Cloud adoption is increasing as companies identify more IT operations they want to migrate. However, the pace and implementation focus vary according to company size, industry and job titles of parties involved, while security concerns persist as the top challenge to deployment, according to a new survey of 1,672 IT decision-makers.
The results of IDG Enterprise’s survey represent the practices and opinions of technology buyers whose organizations already have, or plan to have, at least one application or some portion of their infrastructure in the cloud. (IDG Enterprise is the parent organization of Computerworld.)
Overall, some 56% of companies are still in the process of identifying IT operations that they want to migrate to the cloud. But more companies are finished with the process now -- 38% compared to 33% last year.

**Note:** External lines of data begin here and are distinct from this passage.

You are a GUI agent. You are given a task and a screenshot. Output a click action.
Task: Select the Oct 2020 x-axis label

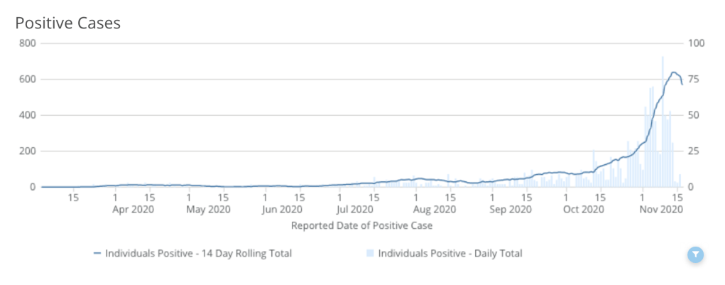584,210
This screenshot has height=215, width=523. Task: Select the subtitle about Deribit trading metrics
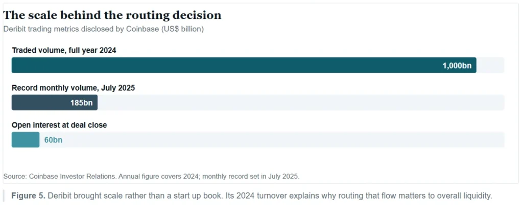[x=103, y=29]
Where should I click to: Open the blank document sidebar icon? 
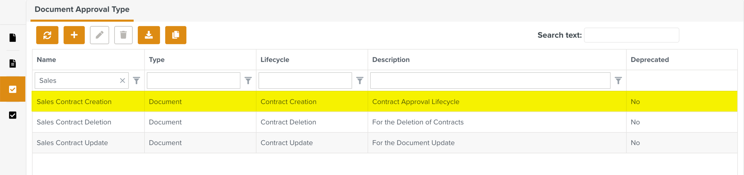12,38
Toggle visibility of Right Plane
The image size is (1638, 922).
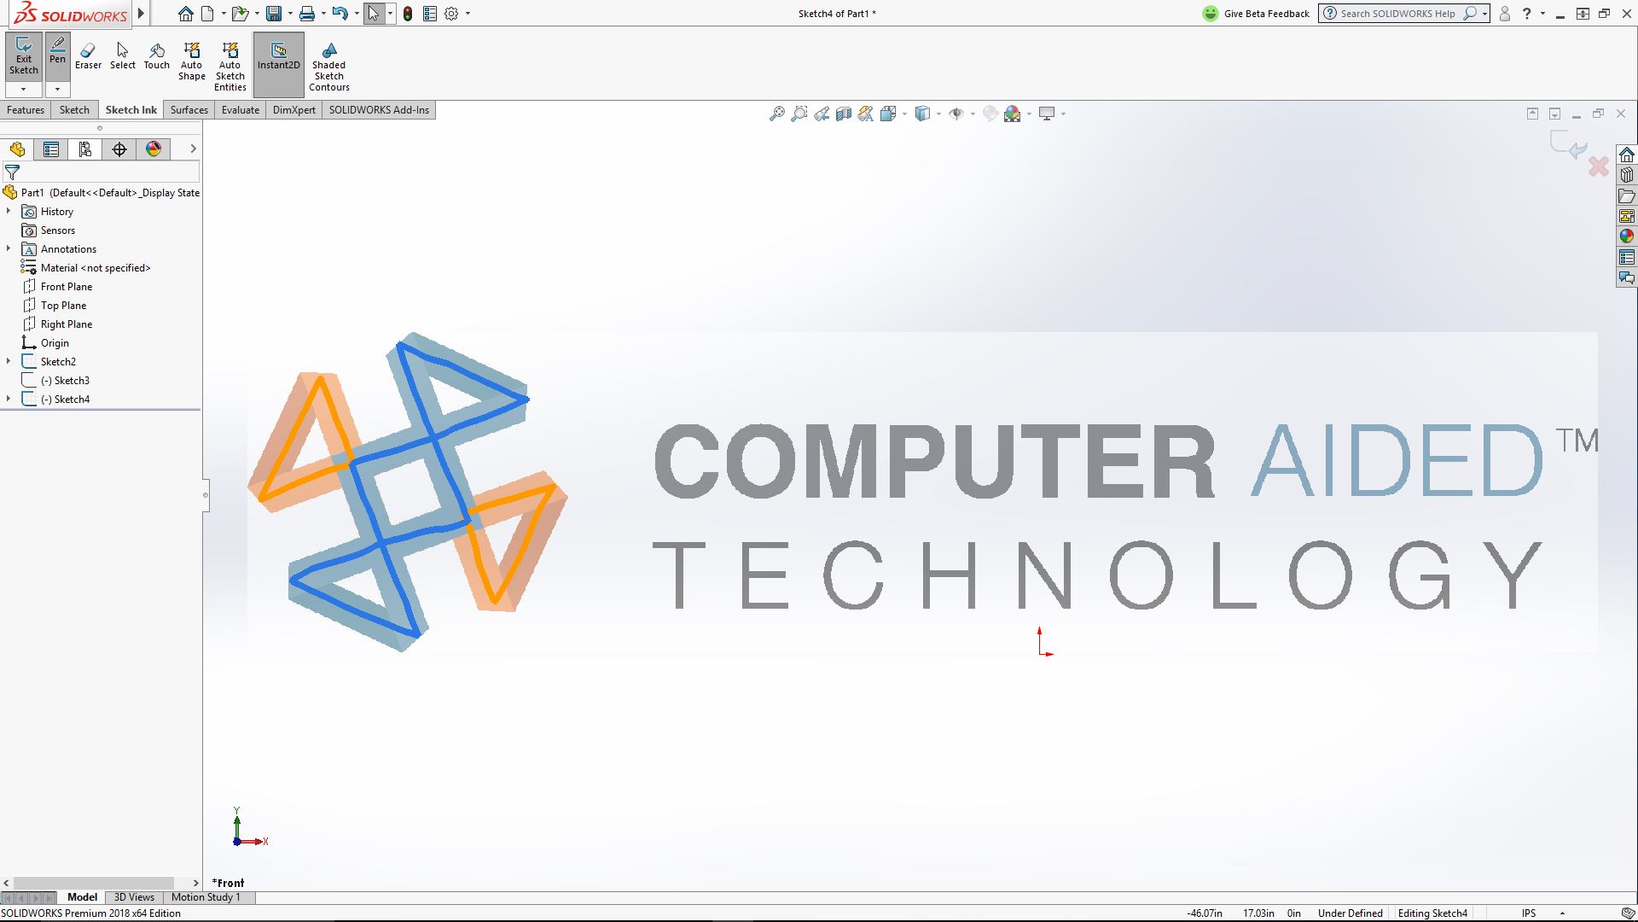[67, 323]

More than two-thirds (69%) of companies have already made cloud investments. The rest plan to do so within the next three years. Companies appear to be moving steadily: Respondents anticipate their cloud usage will expand, on average, by 38% in the next 18 months. At the end of 2015, companies expect to be operating an average of 53% of their IT environments in the cloud.
The survey results also suggest that companies are committed to a mix of private, public and hybrid cloud services for the foreseeable future. On average, cloud deployments are split almost evenly between public (15%) and private (19%) implementations. Although companies intend to adopt public cloud at a somewhat faster pace than private cloud, private cloud models will continue to have the edge.
Regardless of the model they choose, companies plan to dedicate 24% of their IT budgets, on average, to cloud. Firms intend to spend an average $1.6 million during the next year -- 6% more than in 2013. Large companies, not surprisingly, plan to spend considerably more than small and mid-sized companies: $3.3 million compared to $400,000.
None of this is easy, and technology executives and business leaders differ in how they perceive cloud implementation challenges. When asked to name the top three challenges to cloud from the viewpoint of non-IT leaders, 52% cited security, compared to 61% who named this as a challenge for IT. Integration issues, information governance and measuring ROI are also implementation problems identified by the survey respondents.
Uncertainty about whether they can enforce their security policies at provider sites is their number one challenge, cited by 56%. They’re less willing to trust vendors with the job now. The percentage of security decision-makers who share responsibility for cloud security with their cloud provider has fallen from 52% in 2013 to 44% today. More companies (37%, versus 33% in 2013) manage cloud security completely in-house.